STATED PROBLEM: Continue the passage on Overwatch's lore from the point where it stops, writing the next part.
──────── SOURCE PASSAGE
While it is difficult to detangle The Tower of Babel from its religious connotations, the emphasis here is that “one should not be so arrogant” or the “higher powers that be” will bring their wrath upon you.
Which is precisely the overarching story that Overwatch’s lore is building. I’ve been wondering for some time how to structure all these disparate pieces of lore into something that connects to the major themes of “Who watches the Watchmen?”, “History repeats itself,” and “The road to Hell is paved with good intentions,” but with Uprising, we finally have a lot more tangible proof that the “grand theme” of Overwatch’s lore - both the “canon” lore outside of the game, and numerous “in-game” references - are building a new version of an age-old tale of the apocalypse and “the ancient horrors” lurking just beyond human perception.  These “larger forces” are dropped through mythology and religious references, but also a number of pop culture and “horror story” references that litter the game.  I’ve tried to collect the majority of them here. But to start with, we need to cover some background info.
────────────────
──────── DATA SHOWN
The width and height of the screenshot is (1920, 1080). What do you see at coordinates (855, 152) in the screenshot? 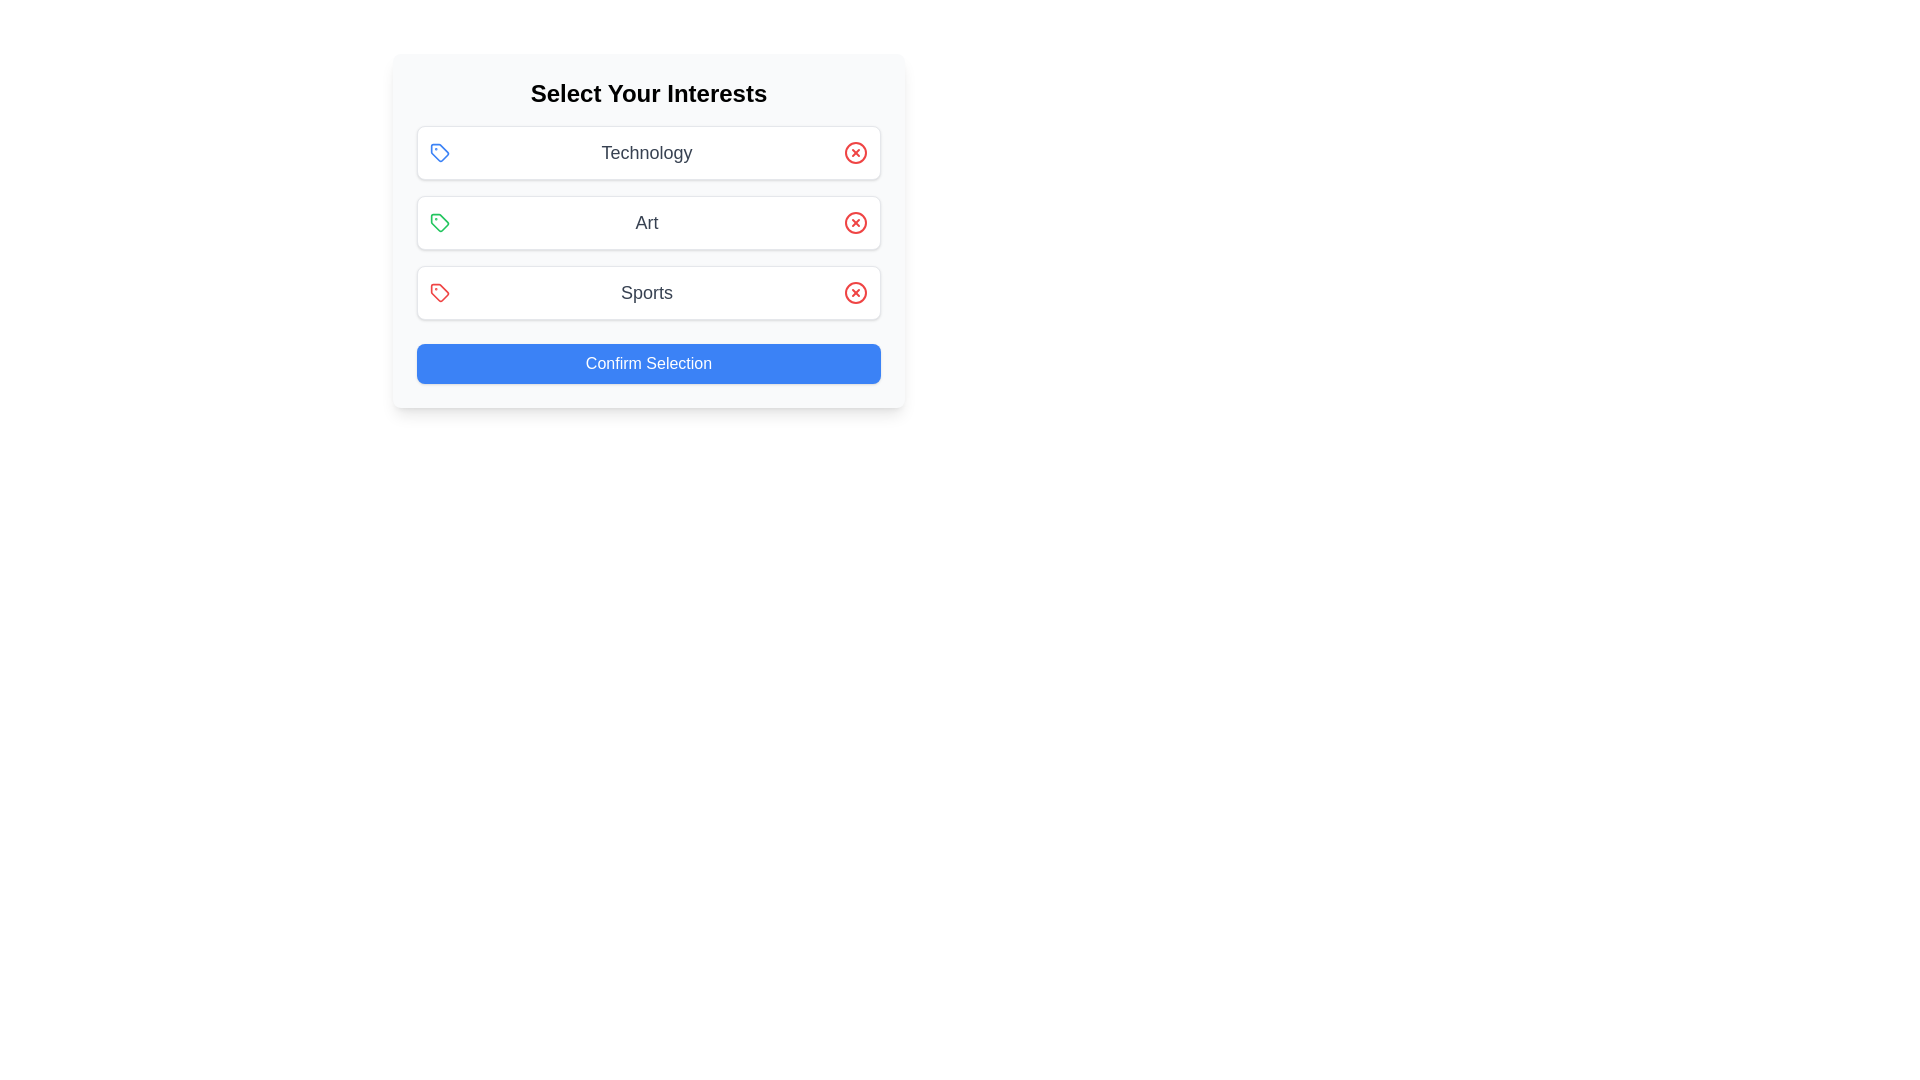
────────────────
ANSWER FOR THE TASK:
1. The Nameless City of Oasis
"That is not dead which can eternal lie, And with strange aeons, even death may die."
I’m not gonna claim to be any authority on Lovecraft, but any Lovecraft or Eldritch horror fan should look at Oasis with a slight skepticism.  Already we have references to the Tower of Babel with the map, and there are numerous in-game lines that imply that something vaguely sinister is going on beneath the shiny surface of the city.
Junkrat: “This place is a bit posh for me…” Symmetra: “The Vishkar Corporation would love to have a presence here.” Zenyatta: “What a fascinating place!  Can science alone unlock the path to enlightenment?”
The most important one, however, is this set (I cannot find the direct quotes, so I’m basing this off memory but):
Sombra: “What are we doing here?” Reaper: “We’re here to see an old friend.”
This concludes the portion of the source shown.